= Butler, Freestone County, Texas =

Unincorporated community in Texas, US

Butler is a historic, unincorporated community in Freestone County, Texas, United States. The community is southeast of Fairfield and approximately 14 miles outside city limits on U.S. Route 84.

==Demographics==
The community has a total population of approximately 1,475.

Population in July 2007:
Males: 733 	 (49.7%),
Females: 742 	 (50.3%)

Racial Group Representation:

- White alone - 760 (54.1%),
- Black alone - 572 (40.7%),
- Hispanic - 54 (3.8%),
- Two or more races - 14 (1.0%),
- American alone - 3 (0.2%),
- Asian alone - 1 (0.07%)

The average household size is 2.4 people and roughly 57% of the community is a family household, which is well below the state average. Parts of the community are fairly poor with 15% of residents earning income below the poverty level.

==Schools==
Butler is served by the Fairfield Independent School District which includes Fairfield Elementary school, Fairfield Intermediate school, and Fairfield High School.

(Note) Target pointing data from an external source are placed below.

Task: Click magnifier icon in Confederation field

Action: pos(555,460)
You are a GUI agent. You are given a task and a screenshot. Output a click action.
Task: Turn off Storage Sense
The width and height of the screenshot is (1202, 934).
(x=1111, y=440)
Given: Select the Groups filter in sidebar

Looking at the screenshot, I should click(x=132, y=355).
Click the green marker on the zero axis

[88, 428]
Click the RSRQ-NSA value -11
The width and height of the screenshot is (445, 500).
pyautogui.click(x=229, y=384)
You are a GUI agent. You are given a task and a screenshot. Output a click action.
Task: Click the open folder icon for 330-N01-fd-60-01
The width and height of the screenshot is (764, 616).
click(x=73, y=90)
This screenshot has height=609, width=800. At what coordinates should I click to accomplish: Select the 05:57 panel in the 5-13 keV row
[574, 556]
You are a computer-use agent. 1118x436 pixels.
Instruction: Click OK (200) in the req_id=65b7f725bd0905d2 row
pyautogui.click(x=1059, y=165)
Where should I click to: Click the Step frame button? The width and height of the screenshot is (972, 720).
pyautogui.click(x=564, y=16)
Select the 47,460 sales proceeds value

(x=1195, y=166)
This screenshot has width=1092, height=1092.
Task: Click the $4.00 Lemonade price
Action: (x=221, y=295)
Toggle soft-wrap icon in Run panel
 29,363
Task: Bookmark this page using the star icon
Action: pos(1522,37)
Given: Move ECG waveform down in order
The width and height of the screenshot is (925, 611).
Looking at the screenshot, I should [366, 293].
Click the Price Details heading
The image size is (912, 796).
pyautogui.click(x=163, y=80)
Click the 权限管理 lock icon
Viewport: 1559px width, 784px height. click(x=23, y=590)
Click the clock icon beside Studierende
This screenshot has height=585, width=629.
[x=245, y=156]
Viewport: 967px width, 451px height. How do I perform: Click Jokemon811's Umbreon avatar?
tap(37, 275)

Higher education options include Trinity Valley Community College (38 miles), Navarro College (42 miles), UT Tyler (63 miles), Texas State Technical College (67 miles), Tyler Junior College (69 miles), Sam Houston State University (70 miles), and Texas A&M (73 miles).

==Landmarks==
The nearest hospitals are in Fairfield, TX and Palestine, TX 14 miles and 21 miles away respectively.

Notable sites in Butler include its many churches, historic cemeteries, lakes and reservoirs, as well as the numerous springs and creeks.

==History==
In the early 1850s, several prominent families from Butler County, Alabama, settled in area known a West Point Hill. Over time the settlement grew with the addition of a church in 1854 and the establishment of a post office in 1856. By 1858 the community had a doctor, a general store, several businesses, and a Masonic lodge. The major revenue of the town at that time was from cotton, which was shipped through Galveston by steamboat on the Trinity River. In 1872 the International-Great Northern Railroad attempted to build a line through the town, but an agreement with landowners could not be reached. The railroad instead went through Oakwood and Palestine. In 1880 the population of Butler was 300, but by 1892 it had decreased to 150, primarily due to the lack of a railroad and the decline in steamboat traffic. In 1916, the post office was closed and all mail was sent through the office in Oakwood. By 1969, all schools had been consolidated in Fairfield.

Sacred Harp composer Sarah Lancaster lived in Butler for some time with her family.